With Lorna Ewart, this year’s international MicroNano Conference has an appealing name on the ‘playlist’. Cambridge based Ewart leads the Microphysiological Centre of Excellence, part of the Innovative Medicines unit at the famous global biopharmaceutical company AstraZeneca. A preparational conversation with her shows how well she fits the profile the conference is aiming at: the industrial scientists.
Where the academic world is talking about ‘organs-on-chip’, Lorna references MPS, Micro-Physiological Systems. In the pharmaceutical industry currently this is mainly a system to generate information. It may be an alternative to animal testing. Furthermore, it turns out to be a method to make available the big data you cannot harvest from the traditional clinical tests on such a personalized level, at least not within the framework of what could be justified financially.
There is the connection. Organ on chip now links with big data and big pharma.
Why was Lorna Ewart keen to join the conference on December 12 and 13 in Amsterdam? “I am passionate about the subject and want to participate in building momentum” she says. This sounds like a scientist. At the same time highly pragmatic, “I also want to see what I can learn from the audience”. Cross-overs inspire and show new directions. “I hope build my knowledge of opportunities for future collaborations”. Ewart hints towards new research programs, whether or not based on European grants.
EU funding, that’s a tricky point. How will this evolve under the collapse of a Brexiting framework? Of course, Lorna Ewart is not in a position to comment. “My general feeling is that these kinds of developments and discussions take away the focus and fun from doing science”.

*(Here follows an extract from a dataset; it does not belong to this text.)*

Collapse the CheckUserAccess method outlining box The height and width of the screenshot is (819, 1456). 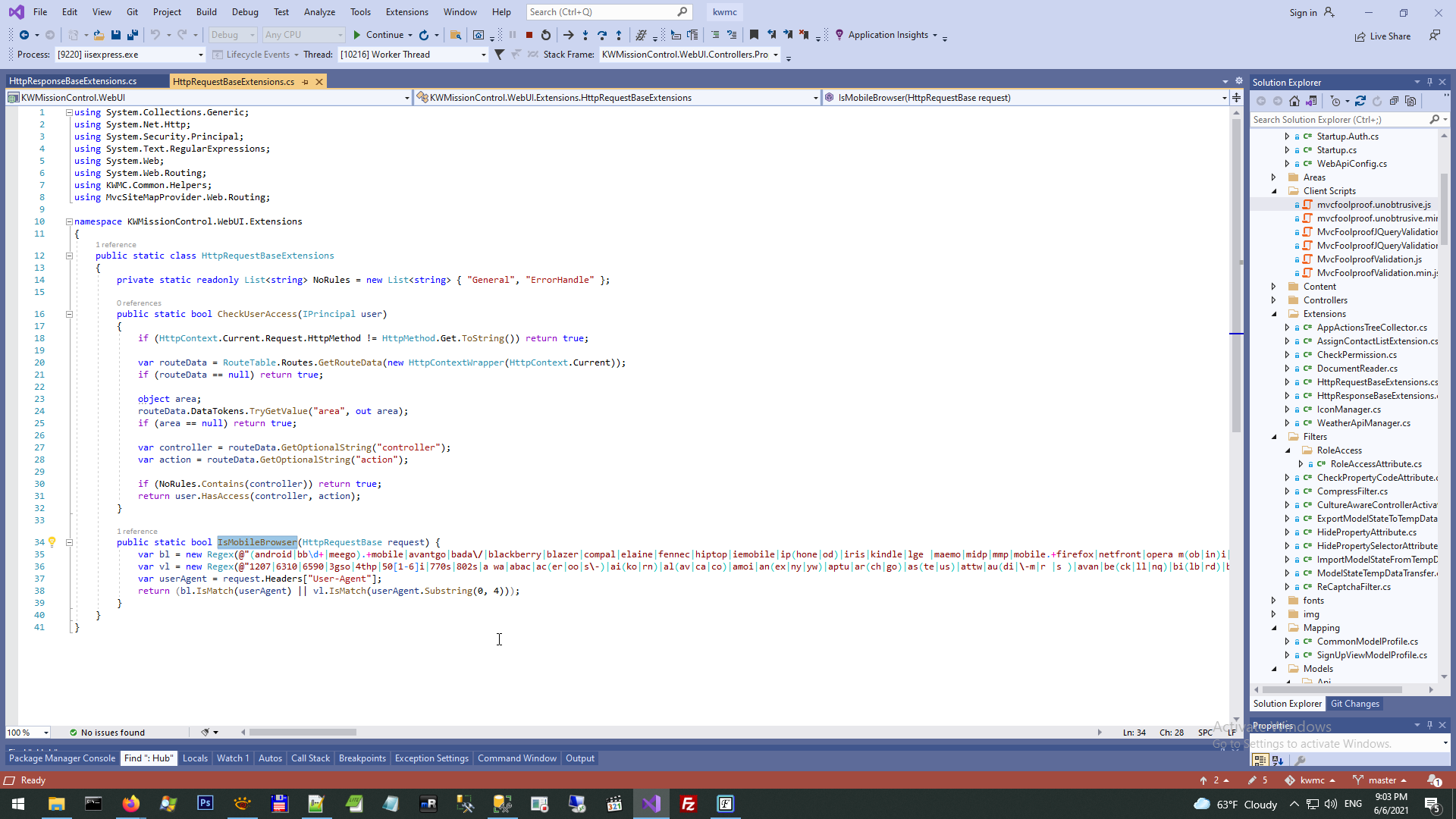pyautogui.click(x=69, y=314)
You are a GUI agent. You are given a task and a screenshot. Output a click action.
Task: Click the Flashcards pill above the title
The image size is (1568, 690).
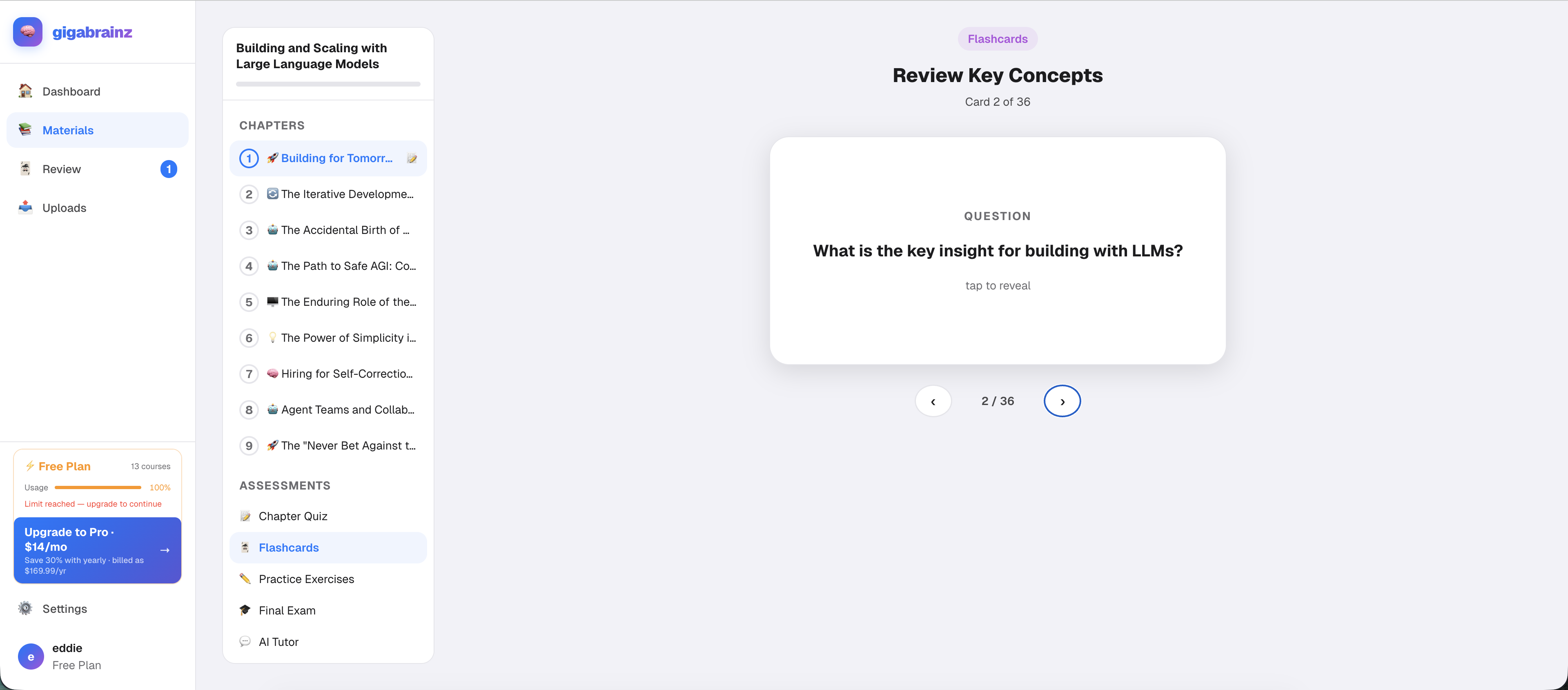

What remains is the promising perspective that AstraZeneca is already applying organs-on-chip technology. Most of the experiences are still unpublished. “It is mainly about safety assessment in the domain of drug discovery” Lorna Ewart points out. Besides, the company uses the technology to develop “a framework to guide scientists defining key needs and gaps in drug discovery”. The driver is not only the complexity of bringing together biology and chip technology, but also biosensors and big data. “We wish to bring this complexity down to the simplest unit and build systems in a logical way so that they help our scientists understand the response of human cells”.
Big pharma and big data, it really is a small world, thanks to the micronano technology.